**THE PROBLEM:** Could you reproduce, exactly as written, every line from the one containing "Freshers’ Day &" through the last line of the records, and nothing else?

(Stored records)
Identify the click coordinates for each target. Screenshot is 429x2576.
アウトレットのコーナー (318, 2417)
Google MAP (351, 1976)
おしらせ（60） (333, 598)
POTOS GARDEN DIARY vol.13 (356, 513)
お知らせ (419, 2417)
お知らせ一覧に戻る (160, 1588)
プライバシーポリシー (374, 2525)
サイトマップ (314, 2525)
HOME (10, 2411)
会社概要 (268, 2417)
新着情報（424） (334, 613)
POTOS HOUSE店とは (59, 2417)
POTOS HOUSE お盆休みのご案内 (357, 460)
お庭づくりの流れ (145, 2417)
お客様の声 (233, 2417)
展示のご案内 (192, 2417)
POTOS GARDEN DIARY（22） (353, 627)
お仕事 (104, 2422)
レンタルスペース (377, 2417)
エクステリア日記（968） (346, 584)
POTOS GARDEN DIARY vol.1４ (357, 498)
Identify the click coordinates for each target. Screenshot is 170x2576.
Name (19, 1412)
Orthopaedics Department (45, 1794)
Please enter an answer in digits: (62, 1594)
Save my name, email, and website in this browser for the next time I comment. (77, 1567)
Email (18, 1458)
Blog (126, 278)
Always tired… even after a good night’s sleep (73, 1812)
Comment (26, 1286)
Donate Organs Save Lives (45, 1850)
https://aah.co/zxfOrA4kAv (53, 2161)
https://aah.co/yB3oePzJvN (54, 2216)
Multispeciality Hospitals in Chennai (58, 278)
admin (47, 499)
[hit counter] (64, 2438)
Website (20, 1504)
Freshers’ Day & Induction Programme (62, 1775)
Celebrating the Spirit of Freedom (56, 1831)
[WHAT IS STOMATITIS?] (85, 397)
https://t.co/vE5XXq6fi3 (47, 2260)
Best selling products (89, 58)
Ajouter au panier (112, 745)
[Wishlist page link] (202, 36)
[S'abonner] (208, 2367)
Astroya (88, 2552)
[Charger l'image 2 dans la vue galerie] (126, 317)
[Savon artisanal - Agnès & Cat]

**TASK RESULT:**
Freshers’ Day & Induction Programme (62, 1775)
Celebrating the Spirit of Freedom (56, 1831)
[WHAT IS STOMATITIS?] (85, 397)
https://t.co/vE5XXq6fi3 (47, 2260)
Best selling products (89, 58)
Ajouter au panier (112, 745)
[Wishlist page link] (202, 36)
[S'abonner] (208, 2367)
Astroya (88, 2552)
[Charger l'image 2 dans la vue galerie] (126, 317)
[Savon artisanal - Agnès & Cat]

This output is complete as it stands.